- [Work instruction]
Could every entry be set down once more, exactly as given?

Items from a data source
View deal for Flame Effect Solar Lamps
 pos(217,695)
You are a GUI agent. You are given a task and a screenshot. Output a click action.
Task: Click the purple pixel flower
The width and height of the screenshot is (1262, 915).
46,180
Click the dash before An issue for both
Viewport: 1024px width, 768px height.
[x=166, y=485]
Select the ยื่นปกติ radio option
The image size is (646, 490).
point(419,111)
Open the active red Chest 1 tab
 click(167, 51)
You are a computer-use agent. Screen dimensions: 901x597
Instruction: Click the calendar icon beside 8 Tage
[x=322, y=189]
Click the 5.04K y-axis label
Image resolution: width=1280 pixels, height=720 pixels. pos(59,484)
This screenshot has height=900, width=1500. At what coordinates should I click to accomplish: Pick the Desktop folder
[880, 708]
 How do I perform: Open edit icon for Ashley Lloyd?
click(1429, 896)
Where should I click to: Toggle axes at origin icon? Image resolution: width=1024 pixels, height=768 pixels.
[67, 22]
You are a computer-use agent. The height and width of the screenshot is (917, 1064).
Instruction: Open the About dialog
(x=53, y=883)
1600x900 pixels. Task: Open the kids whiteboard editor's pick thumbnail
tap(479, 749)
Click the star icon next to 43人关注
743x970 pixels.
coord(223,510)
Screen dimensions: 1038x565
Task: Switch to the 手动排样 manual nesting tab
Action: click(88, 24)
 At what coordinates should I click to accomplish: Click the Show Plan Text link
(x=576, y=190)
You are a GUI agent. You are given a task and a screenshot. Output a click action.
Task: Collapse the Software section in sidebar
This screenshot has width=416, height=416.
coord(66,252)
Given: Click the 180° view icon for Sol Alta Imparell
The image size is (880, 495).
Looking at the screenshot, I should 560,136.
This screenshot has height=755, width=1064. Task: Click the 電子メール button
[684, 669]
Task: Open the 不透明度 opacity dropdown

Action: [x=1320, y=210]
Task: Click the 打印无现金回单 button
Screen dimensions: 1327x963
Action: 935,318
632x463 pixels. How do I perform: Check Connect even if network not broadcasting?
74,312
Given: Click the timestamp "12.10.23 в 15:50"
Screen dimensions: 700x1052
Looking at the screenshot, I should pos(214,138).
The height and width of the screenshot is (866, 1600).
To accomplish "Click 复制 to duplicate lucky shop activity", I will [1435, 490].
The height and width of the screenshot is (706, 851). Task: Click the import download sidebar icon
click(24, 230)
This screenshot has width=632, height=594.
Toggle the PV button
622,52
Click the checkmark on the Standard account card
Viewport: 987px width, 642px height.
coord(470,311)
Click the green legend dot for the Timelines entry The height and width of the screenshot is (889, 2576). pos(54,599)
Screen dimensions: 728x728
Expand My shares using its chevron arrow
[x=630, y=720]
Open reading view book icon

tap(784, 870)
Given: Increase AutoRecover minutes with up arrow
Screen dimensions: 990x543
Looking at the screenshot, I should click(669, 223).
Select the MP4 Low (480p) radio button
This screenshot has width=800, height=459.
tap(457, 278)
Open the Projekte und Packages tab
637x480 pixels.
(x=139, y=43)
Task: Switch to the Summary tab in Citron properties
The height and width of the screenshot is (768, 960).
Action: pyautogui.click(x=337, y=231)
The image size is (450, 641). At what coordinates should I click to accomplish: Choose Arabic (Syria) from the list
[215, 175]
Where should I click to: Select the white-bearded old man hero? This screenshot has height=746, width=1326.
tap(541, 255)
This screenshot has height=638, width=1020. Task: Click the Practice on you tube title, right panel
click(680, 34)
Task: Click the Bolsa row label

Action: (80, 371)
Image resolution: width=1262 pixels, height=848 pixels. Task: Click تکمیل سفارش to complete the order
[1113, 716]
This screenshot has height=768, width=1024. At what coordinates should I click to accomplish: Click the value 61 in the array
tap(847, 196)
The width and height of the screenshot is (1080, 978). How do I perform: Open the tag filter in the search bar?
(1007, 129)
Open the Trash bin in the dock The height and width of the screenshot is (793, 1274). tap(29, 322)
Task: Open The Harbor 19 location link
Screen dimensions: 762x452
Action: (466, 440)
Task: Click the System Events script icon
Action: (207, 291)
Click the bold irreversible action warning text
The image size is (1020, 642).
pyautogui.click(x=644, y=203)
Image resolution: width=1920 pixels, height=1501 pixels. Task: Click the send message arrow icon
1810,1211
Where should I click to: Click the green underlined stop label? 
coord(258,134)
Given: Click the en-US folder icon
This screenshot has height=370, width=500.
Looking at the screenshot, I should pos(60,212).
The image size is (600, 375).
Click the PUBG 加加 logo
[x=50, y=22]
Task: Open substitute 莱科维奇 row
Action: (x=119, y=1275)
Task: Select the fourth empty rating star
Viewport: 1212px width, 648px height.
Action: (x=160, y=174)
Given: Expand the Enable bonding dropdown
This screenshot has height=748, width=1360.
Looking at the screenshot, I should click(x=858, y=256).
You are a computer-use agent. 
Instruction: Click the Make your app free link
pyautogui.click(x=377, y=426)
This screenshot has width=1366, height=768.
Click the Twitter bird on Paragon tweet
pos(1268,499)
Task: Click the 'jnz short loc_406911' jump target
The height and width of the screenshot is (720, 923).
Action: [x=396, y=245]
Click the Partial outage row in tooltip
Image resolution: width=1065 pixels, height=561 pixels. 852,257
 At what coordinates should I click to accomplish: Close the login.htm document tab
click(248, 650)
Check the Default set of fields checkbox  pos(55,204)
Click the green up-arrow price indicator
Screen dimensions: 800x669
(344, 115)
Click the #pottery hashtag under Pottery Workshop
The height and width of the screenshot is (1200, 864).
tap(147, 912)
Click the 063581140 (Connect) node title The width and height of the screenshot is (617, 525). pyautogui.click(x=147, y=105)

- [Task output]
View deal for Flame Effect Solar Lamps
 pos(217,695)
You are a GUI agent. You are given a task and a screenshot. Output a click action.
Task: Click the purple pixel flower
The width and height of the screenshot is (1262, 915).
46,180
Click the dash before An issue for both
Viewport: 1024px width, 768px height.
[x=166, y=485]
Select the ยื่นปกติ radio option
The image size is (646, 490).
point(419,111)
Open the active red Chest 1 tab
 click(167, 51)
You are a computer-use agent. Screen dimensions: 901x597
Instruction: Click the calendar icon beside 8 Tage
[x=322, y=189]
Click the 5.04K y-axis label
Image resolution: width=1280 pixels, height=720 pixels. pos(59,484)
This screenshot has height=900, width=1500. At what coordinates should I click to accomplish: Pick the Desktop folder
[880, 708]
 How do I perform: Open edit icon for Ashley Lloyd?
click(1429, 896)
Where should I click to: Toggle axes at origin icon? Image resolution: width=1024 pixels, height=768 pixels.
[67, 22]
You are a computer-use agent. The height and width of the screenshot is (917, 1064).
Instruction: Open the About dialog
(x=53, y=883)
1600x900 pixels. Task: Open the kids whiteboard editor's pick thumbnail
tap(479, 749)
Click the star icon next to 43人关注
743x970 pixels.
coord(223,510)
Screen dimensions: 1038x565
Task: Switch to the 手动排样 manual nesting tab
Action: click(88, 24)
 At what coordinates should I click to accomplish: Click the Show Plan Text link
(x=576, y=190)
You are a GUI agent. You are given a task and a screenshot. Output a click action.
Task: Collapse the Software section in sidebar
This screenshot has width=416, height=416.
coord(66,252)
Given: Click the 180° view icon for Sol Alta Imparell
The image size is (880, 495).
Looking at the screenshot, I should 560,136.
This screenshot has height=755, width=1064. Task: Click the 電子メール button
[684, 669]
Task: Open the 不透明度 opacity dropdown

Action: [x=1320, y=210]
Task: Click the 打印无现金回单 button
Screen dimensions: 1327x963
Action: 935,318
632x463 pixels. How do I perform: Check Connect even if network not broadcasting?
74,312
Given: Click the timestamp "12.10.23 в 15:50"
Screen dimensions: 700x1052
Looking at the screenshot, I should pos(214,138).
The height and width of the screenshot is (866, 1600).
To accomplish "Click 复制 to duplicate lucky shop activity", I will [1435, 490].
The height and width of the screenshot is (706, 851). Task: Click the import download sidebar icon
click(24, 230)
This screenshot has width=632, height=594.
Toggle the PV button
622,52
Click the checkmark on the Standard account card
Viewport: 987px width, 642px height.
coord(470,311)
Click the green legend dot for the Timelines entry The height and width of the screenshot is (889, 2576). pos(54,599)
Screen dimensions: 728x728
Expand My shares using its chevron arrow
[x=630, y=720]
Open reading view book icon

tap(784, 870)
Given: Increase AutoRecover minutes with up arrow
Screen dimensions: 990x543
Looking at the screenshot, I should click(669, 223).
Select the MP4 Low (480p) radio button
This screenshot has width=800, height=459.
tap(457, 278)
Open the Projekte und Packages tab
637x480 pixels.
(x=139, y=43)
Task: Switch to the Summary tab in Citron properties
The height and width of the screenshot is (768, 960).
Action: pyautogui.click(x=337, y=231)
The image size is (450, 641). At what coordinates should I click to accomplish: Choose Arabic (Syria) from the list
[215, 175]
Where should I click to: Select the white-bearded old man hero? This screenshot has height=746, width=1326.
tap(541, 255)
This screenshot has height=638, width=1020. Task: Click the Practice on you tube title, right panel
click(680, 34)
Task: Click the Bolsa row label

Action: (80, 371)
Image resolution: width=1262 pixels, height=848 pixels. Task: Click تکمیل سفارش to complete the order
[1113, 716]
This screenshot has height=768, width=1024. At what coordinates should I click to accomplish: Click the value 61 in the array
tap(847, 196)
The width and height of the screenshot is (1080, 978). How do I perform: Open the tag filter in the search bar?
(1007, 129)
Open the Trash bin in the dock The height and width of the screenshot is (793, 1274). tap(29, 322)
Task: Open The Harbor 19 location link
Screen dimensions: 762x452
Action: (466, 440)
Task: Click the System Events script icon
Action: (207, 291)
Click the bold irreversible action warning text
The image size is (1020, 642).
pyautogui.click(x=644, y=203)
Image resolution: width=1920 pixels, height=1501 pixels. Task: Click the send message arrow icon
1810,1211
Where should I click to: Click the green underlined stop label? 
coord(258,134)
Given: Click the en-US folder icon
This screenshot has height=370, width=500.
Looking at the screenshot, I should pos(60,212).
The image size is (600, 375).
Click the PUBG 加加 logo
[x=50, y=22]
Task: Open substitute 莱科维奇 row
Action: (x=119, y=1275)
Task: Select the fourth empty rating star
Viewport: 1212px width, 648px height.
Action: (x=160, y=174)
Given: Expand the Enable bonding dropdown
This screenshot has height=748, width=1360.
Looking at the screenshot, I should click(x=858, y=256).
You are a computer-use agent. 
Instruction: Click the Make your app free link
pyautogui.click(x=377, y=426)
This screenshot has width=1366, height=768.
Click the Twitter bird on Paragon tweet
pos(1268,499)
Task: Click the 'jnz short loc_406911' jump target
The height and width of the screenshot is (720, 923).
Action: [x=396, y=245]
Click the Partial outage row in tooltip
Image resolution: width=1065 pixels, height=561 pixels. 852,257
 At what coordinates should I click to accomplish: Close the login.htm document tab
click(248, 650)
Check the Default set of fields checkbox  pos(55,204)
Click the green up-arrow price indicator
Screen dimensions: 800x669
(344, 115)
Click the #pottery hashtag under Pottery Workshop
The height and width of the screenshot is (1200, 864).
tap(147, 912)
Click the 063581140 (Connect) node title The width and height of the screenshot is (617, 525). pyautogui.click(x=147, y=105)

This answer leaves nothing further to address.